Give back an exact copy of the lines in the records below, from the line that has "Unmute the BMA video sound" through the line that has "Given: Open the Дизайн tab", and nothing besides.

+++ Input records

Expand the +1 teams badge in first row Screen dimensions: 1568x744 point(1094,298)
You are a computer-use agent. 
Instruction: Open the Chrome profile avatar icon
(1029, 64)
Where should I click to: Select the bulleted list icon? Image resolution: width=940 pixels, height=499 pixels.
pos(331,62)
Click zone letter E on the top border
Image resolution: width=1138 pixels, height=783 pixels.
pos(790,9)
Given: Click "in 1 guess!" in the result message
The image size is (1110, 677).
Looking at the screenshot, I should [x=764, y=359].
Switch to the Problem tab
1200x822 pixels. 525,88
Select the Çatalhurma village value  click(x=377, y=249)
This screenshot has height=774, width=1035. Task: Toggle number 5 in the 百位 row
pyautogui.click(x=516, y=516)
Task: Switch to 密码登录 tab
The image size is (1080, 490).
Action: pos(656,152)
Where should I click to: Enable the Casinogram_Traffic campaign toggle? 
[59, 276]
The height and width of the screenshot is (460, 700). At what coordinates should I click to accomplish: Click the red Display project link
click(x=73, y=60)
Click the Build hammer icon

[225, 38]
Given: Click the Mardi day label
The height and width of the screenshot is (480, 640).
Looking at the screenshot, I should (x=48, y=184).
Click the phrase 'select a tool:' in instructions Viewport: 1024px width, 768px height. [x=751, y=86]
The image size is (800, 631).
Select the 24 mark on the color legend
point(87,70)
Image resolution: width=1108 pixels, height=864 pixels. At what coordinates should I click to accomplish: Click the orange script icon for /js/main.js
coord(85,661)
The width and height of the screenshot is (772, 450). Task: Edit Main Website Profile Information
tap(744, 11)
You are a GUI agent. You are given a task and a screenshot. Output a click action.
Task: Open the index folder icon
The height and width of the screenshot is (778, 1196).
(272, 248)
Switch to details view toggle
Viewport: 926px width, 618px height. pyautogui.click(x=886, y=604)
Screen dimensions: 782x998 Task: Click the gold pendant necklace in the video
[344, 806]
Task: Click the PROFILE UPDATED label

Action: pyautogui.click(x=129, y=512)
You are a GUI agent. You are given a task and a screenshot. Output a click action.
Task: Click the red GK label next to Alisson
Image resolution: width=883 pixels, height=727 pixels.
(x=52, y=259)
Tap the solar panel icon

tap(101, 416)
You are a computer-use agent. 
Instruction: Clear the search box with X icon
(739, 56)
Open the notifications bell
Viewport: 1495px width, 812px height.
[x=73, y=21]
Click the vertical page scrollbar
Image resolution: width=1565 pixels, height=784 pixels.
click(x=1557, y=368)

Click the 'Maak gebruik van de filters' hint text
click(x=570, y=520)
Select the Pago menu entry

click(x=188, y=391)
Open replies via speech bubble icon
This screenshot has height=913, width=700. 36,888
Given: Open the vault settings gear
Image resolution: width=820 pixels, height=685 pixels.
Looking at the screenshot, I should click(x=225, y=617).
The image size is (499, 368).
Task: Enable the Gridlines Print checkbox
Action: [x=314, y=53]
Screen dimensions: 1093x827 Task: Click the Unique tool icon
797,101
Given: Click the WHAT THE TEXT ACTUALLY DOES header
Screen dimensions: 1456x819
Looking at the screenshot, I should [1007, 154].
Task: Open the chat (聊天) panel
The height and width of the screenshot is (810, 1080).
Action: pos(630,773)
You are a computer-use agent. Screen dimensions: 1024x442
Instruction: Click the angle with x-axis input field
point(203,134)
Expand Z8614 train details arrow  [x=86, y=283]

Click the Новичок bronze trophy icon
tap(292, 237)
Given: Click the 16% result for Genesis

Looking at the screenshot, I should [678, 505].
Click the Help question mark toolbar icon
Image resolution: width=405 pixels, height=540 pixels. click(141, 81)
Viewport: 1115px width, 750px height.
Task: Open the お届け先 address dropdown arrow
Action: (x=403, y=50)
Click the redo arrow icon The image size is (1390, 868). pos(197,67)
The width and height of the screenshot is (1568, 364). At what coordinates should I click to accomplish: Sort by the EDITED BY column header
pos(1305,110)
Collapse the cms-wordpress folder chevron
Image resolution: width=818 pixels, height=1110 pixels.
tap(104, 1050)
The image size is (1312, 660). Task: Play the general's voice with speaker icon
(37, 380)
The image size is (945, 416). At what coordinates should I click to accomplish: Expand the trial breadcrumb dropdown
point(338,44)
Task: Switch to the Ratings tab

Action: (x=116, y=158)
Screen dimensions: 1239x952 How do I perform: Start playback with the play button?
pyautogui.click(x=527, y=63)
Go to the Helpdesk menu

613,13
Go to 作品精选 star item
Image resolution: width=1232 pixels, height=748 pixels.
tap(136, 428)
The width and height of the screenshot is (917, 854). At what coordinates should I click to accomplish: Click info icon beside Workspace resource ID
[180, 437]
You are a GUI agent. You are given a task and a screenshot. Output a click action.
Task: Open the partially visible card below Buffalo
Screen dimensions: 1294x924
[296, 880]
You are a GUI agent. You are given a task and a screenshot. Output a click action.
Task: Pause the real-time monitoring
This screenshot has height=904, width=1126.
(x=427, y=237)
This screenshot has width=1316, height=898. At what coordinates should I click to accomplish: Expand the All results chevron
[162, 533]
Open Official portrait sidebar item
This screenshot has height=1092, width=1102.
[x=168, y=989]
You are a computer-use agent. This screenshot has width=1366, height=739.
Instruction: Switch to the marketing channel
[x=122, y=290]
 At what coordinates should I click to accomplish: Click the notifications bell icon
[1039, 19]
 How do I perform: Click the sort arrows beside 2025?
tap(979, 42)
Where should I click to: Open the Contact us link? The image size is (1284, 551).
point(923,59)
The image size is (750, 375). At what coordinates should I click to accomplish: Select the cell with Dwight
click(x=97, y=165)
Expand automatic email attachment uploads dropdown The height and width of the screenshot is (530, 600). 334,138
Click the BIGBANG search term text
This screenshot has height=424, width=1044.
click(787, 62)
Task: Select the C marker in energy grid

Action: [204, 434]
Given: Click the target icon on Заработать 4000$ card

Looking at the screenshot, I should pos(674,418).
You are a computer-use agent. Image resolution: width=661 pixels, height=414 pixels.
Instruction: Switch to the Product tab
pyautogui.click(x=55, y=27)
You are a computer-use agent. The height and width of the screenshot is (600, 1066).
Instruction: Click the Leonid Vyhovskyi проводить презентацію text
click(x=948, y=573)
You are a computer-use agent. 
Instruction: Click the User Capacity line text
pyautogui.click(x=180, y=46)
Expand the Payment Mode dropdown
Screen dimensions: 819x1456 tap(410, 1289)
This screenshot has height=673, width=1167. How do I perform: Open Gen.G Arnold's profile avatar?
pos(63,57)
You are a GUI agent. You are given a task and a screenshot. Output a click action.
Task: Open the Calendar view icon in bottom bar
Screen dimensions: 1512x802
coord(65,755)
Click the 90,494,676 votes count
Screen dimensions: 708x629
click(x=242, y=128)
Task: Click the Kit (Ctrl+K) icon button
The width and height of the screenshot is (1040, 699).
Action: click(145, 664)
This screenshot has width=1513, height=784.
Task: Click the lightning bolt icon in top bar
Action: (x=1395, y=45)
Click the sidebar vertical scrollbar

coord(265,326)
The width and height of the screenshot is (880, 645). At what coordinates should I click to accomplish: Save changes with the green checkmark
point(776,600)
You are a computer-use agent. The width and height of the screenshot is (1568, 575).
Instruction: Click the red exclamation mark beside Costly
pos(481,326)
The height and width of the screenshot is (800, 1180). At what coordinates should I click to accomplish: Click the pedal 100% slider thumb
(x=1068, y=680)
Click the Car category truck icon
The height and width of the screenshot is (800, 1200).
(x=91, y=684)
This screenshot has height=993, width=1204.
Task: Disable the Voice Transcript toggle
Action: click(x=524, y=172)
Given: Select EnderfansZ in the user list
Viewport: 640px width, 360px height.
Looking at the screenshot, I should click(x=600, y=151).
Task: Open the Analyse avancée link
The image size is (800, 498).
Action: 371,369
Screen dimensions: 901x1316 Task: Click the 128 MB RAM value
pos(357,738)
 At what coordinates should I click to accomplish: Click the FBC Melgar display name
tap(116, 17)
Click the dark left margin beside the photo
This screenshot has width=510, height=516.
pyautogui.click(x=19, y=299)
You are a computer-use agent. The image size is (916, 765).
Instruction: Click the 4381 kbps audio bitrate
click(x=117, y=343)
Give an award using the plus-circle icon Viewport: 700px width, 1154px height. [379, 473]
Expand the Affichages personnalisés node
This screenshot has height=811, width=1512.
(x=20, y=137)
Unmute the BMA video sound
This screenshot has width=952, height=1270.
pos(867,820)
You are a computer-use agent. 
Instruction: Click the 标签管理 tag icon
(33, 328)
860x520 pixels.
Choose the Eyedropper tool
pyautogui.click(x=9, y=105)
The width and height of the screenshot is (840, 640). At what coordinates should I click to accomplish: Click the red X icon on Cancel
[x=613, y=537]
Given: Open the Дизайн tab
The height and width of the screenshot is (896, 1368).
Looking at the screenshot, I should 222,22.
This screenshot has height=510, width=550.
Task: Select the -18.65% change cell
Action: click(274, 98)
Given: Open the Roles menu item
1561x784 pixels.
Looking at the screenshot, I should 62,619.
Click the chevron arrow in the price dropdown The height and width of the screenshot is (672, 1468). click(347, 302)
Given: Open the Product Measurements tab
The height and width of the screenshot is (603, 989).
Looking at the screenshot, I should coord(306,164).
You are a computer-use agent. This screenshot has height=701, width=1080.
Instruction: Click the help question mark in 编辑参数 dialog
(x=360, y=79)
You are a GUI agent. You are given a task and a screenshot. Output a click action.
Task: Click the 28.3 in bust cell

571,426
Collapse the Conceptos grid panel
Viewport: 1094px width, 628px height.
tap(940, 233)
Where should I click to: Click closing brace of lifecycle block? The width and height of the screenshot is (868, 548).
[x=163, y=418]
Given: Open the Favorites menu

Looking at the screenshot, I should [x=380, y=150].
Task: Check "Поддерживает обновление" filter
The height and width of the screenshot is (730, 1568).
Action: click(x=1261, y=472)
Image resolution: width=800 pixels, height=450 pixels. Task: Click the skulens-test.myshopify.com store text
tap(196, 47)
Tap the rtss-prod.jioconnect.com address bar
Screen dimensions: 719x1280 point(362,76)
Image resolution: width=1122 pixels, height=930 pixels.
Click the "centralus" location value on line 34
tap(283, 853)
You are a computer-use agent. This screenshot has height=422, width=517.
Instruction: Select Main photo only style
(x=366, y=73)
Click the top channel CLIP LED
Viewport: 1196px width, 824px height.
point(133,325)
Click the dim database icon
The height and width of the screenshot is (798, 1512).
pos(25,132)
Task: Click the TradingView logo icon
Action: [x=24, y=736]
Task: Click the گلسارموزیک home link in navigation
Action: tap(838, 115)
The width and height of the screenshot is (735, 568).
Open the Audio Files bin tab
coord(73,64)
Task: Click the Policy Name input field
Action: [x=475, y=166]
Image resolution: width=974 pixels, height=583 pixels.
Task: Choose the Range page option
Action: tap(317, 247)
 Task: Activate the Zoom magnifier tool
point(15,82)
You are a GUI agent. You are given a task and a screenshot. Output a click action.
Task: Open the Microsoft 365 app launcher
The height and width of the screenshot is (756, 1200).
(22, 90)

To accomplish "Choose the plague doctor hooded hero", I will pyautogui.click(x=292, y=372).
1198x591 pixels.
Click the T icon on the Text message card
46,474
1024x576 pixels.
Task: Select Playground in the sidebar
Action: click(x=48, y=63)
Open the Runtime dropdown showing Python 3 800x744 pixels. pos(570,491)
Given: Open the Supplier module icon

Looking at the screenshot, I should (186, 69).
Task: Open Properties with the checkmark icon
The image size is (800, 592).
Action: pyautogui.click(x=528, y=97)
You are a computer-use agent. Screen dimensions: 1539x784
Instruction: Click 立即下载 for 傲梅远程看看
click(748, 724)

++++++

Task result:
Unmute the BMA video sound
This screenshot has width=952, height=1270.
pos(867,820)
You are a computer-use agent. 
Instruction: Click the 标签管理 tag icon
(33, 328)
860x520 pixels.
Choose the Eyedropper tool
pyautogui.click(x=9, y=105)
The width and height of the screenshot is (840, 640). At what coordinates should I click to accomplish: Click the red X icon on Cancel
[x=613, y=537]
Given: Open the Дизайн tab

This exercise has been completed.